:: TO BE DONE ::
1. List every compiler or code-generation tool that the sljit discussion names in its prose, excluding the link.
2. Retype the portion of the sljit discussion that starts at "This is pretty" and ends at "a given target.", keeping every character unchanged.

I don't quite see how it can be architecture independent if it doesn't do register allocation. Does it use a small fixed amount of virtual registers which work on every target? Or does it spill virtual registers to memory if required?

> The key design principle of sljit is that it does not try to be smarter than the developer.

> This principle is achieved by providing control over the generated machine code like assembly languages.

So it sounds like this is essentially your LLVM backend, taking care of going from intermediate representation to machine code.

Optimisations have to be done separately.

I see how a lightweight code generator could be quite useful, is sljit used in any larger projects?

> is sljit used in any larger projects?

https://github.com/PCRE2Project/pcre2/tree/master/src/sljit

> I don't quite see how it can be architecture independent if it doesn't do register allocation. Does it use a small fixed amount of virtual registers which work on every target? Or does it spill virtual registers to memory if required?

If it's low level and platform independent, that probably means more that it provides the tools to the user to work on many platforms, rather than it does the work for many platforms for the user.

Jit libraries like this are building blocks, not a turnkey interpreter to native execution pipeline.

> I don't quite see how it can be architecture independent if it doesn't do register allocation. Does it use a small fixed amount of virtual registers which work on every target? Or does it spill virtual registers to memory if required?

This is pretty common in low tech compilers as well. Basically you assume just a few registers, and have some templates for various code sequences that compute a result and push it onto a stack, or that sort of thing. The code you get is way less efficient than an optimizing compiler would produce, but it beats most interpreters. GNU Lightning is a similar sort of JIT compiler.

I think the idea is that if you bring-your-own register allocator, it's easy to configure it to use the right number of registers for a given target.

The "LIR representation" itself is machine independent, but a given stream of LIR instructions won't necessarily be portable. (If I'm understanding correctly)

From the website:

    The engine strikes a good balance between performance and 
    maintainability. The LIR code can be compiled to many CPU 
    architectures, and the performance of the generated code 
    is very close to code written in assembly languages. 
    Although sljit does not support higher level features 
    such as automatic register allocation, it can be a code 
    generator backend for other JIT compiler libraries. 
    Developing these intermediate libraries takes far 
    less time, because they only needs to support a single 
    backend.

I'd love to see some examples of other projects incorporating this library.

:: SOURCE MATERIAL ::

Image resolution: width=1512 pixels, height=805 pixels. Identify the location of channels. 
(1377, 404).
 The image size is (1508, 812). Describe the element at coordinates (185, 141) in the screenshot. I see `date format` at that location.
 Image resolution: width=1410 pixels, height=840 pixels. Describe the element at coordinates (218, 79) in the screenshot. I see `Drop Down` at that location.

:: RESPONSES TO THE TASKS ::
1. sljit, LLVM, GNU Lightning

2.
This is pretty common in low tech compilers as well. Basically you assume just a few registers, and have some templates for various code sequences that compute a result and push it onto a stack, or that sort of thing. The code you get is way less efficient than an optimizing compiler would produce, but it beats most interpreters. GNU Lightning is a similar sort of JIT compiler.

I think the idea is that if you bring-your-own register allocator, it's easy to configure it to use the right number of registers for a given target.